[Saved data entries]

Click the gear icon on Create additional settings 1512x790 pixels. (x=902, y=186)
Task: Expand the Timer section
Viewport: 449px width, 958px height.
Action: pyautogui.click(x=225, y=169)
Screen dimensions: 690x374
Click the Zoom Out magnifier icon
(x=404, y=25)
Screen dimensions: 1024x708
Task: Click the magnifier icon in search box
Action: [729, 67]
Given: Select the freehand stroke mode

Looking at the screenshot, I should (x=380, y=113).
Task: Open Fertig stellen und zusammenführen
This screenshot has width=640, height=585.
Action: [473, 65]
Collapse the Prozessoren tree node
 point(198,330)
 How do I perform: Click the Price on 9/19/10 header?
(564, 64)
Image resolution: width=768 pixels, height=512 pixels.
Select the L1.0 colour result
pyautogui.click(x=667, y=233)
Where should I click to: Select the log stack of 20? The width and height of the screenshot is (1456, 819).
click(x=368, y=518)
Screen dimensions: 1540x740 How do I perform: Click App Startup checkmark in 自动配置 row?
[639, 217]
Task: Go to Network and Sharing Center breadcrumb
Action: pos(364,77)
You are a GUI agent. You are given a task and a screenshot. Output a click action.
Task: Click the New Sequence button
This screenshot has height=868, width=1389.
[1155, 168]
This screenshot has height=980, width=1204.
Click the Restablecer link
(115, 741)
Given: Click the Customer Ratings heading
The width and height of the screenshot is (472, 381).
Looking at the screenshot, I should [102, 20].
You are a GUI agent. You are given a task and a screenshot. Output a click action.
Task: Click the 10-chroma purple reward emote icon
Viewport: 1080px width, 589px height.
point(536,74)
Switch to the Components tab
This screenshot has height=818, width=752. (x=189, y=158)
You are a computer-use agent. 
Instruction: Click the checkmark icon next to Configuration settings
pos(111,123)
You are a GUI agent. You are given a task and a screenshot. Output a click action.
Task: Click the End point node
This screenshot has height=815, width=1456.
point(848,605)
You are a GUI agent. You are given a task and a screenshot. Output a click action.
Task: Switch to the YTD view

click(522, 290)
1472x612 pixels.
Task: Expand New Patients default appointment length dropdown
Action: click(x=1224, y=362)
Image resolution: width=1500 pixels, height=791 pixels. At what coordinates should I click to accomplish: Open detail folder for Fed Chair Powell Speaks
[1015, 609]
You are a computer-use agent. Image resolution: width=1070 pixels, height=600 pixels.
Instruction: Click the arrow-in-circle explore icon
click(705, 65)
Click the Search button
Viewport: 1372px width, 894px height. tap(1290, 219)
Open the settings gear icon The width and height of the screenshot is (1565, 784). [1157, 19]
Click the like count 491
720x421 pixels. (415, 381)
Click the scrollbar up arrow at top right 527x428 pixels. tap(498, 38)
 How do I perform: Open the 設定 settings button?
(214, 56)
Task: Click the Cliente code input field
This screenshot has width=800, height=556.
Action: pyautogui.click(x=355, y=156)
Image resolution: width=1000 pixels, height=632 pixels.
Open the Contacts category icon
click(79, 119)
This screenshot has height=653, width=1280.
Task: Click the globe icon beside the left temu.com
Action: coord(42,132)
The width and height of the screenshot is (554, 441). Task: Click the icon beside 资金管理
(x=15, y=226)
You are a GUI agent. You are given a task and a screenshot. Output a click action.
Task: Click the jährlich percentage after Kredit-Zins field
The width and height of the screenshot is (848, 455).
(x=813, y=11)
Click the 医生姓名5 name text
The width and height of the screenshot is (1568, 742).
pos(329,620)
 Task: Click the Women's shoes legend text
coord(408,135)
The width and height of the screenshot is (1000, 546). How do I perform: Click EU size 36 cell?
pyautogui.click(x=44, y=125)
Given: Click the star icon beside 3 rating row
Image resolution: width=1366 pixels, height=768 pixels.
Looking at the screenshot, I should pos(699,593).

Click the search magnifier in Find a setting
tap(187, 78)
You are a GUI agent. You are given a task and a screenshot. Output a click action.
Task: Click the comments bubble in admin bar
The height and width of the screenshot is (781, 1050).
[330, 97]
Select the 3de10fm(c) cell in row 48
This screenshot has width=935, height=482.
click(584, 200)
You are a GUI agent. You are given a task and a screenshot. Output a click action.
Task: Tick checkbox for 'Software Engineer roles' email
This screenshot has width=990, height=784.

> _What you have to do_
Extract the full set of entries word for word.

> _Expected answer_
Click the gear icon on Create additional settings 1512x790 pixels. (x=902, y=186)
Task: Expand the Timer section
Viewport: 449px width, 958px height.
Action: pyautogui.click(x=225, y=169)
Screen dimensions: 690x374
Click the Zoom Out magnifier icon
(x=404, y=25)
Screen dimensions: 1024x708
Task: Click the magnifier icon in search box
Action: [729, 67]
Given: Select the freehand stroke mode

Looking at the screenshot, I should (x=380, y=113).
Task: Open Fertig stellen und zusammenführen
This screenshot has width=640, height=585.
Action: [473, 65]
Collapse the Prozessoren tree node
 point(198,330)
 How do I perform: Click the Price on 9/19/10 header?
(564, 64)
Image resolution: width=768 pixels, height=512 pixels.
Select the L1.0 colour result
pyautogui.click(x=667, y=233)
Where should I click to: Select the log stack of 20? The width and height of the screenshot is (1456, 819).
click(x=368, y=518)
Screen dimensions: 1540x740 How do I perform: Click App Startup checkmark in 自动配置 row?
[639, 217]
Task: Go to Network and Sharing Center breadcrumb
Action: pos(364,77)
You are a GUI agent. You are given a task and a screenshot. Output a click action.
Task: Click the New Sequence button
This screenshot has height=868, width=1389.
[1155, 168]
This screenshot has height=980, width=1204.
Click the Restablecer link
(115, 741)
Given: Click the Customer Ratings heading
The width and height of the screenshot is (472, 381).
Looking at the screenshot, I should [102, 20].
You are a GUI agent. You are given a task and a screenshot. Output a click action.
Task: Click the 10-chroma purple reward emote icon
Viewport: 1080px width, 589px height.
point(536,74)
Switch to the Components tab
This screenshot has height=818, width=752. (x=189, y=158)
You are a computer-use agent. 
Instruction: Click the checkmark icon next to Configuration settings
pos(111,123)
You are a GUI agent. You are given a task and a screenshot. Output a click action.
Task: Click the End point node
This screenshot has height=815, width=1456.
point(848,605)
You are a GUI agent. You are given a task and a screenshot. Output a click action.
Task: Switch to the YTD view

click(522, 290)
1472x612 pixels.
Task: Expand New Patients default appointment length dropdown
Action: click(x=1224, y=362)
Image resolution: width=1500 pixels, height=791 pixels. At what coordinates should I click to accomplish: Open detail folder for Fed Chair Powell Speaks
[1015, 609]
You are a computer-use agent. Image resolution: width=1070 pixels, height=600 pixels.
Instruction: Click the arrow-in-circle explore icon
click(705, 65)
Click the Search button
Viewport: 1372px width, 894px height. tap(1290, 219)
Open the settings gear icon The width and height of the screenshot is (1565, 784). [1157, 19]
Click the like count 491
720x421 pixels. (415, 381)
Click the scrollbar up arrow at top right 527x428 pixels. tap(498, 38)
 How do I perform: Open the 設定 settings button?
(214, 56)
Task: Click the Cliente code input field
This screenshot has width=800, height=556.
Action: pyautogui.click(x=355, y=156)
Image resolution: width=1000 pixels, height=632 pixels.
Open the Contacts category icon
click(79, 119)
This screenshot has height=653, width=1280.
Task: Click the globe icon beside the left temu.com
Action: coord(42,132)
The width and height of the screenshot is (554, 441). Task: Click the icon beside 资金管理
(x=15, y=226)
You are a GUI agent. You are given a task and a screenshot. Output a click action.
Task: Click the jährlich percentage after Kredit-Zins field
The width and height of the screenshot is (848, 455).
(x=813, y=11)
Click the 医生姓名5 name text
The width and height of the screenshot is (1568, 742).
pos(329,620)
 Task: Click the Women's shoes legend text
coord(408,135)
The width and height of the screenshot is (1000, 546). How do I perform: Click EU size 36 cell?
pyautogui.click(x=44, y=125)
Given: Click the star icon beside 3 rating row
Image resolution: width=1366 pixels, height=768 pixels.
Looking at the screenshot, I should pos(699,593).

Click the search magnifier in Find a setting
tap(187, 78)
You are a GUI agent. You are given a task and a screenshot. Output a click action.
Task: Click the comments bubble in admin bar
The height and width of the screenshot is (781, 1050).
[330, 97]
Select the 3de10fm(c) cell in row 48
This screenshot has width=935, height=482.
click(584, 200)
You are a GUI agent. You are given a task and a screenshot. Output a click action.
Task: Tick checkbox for 'Software Engineer roles' email
This screenshot has width=990, height=784.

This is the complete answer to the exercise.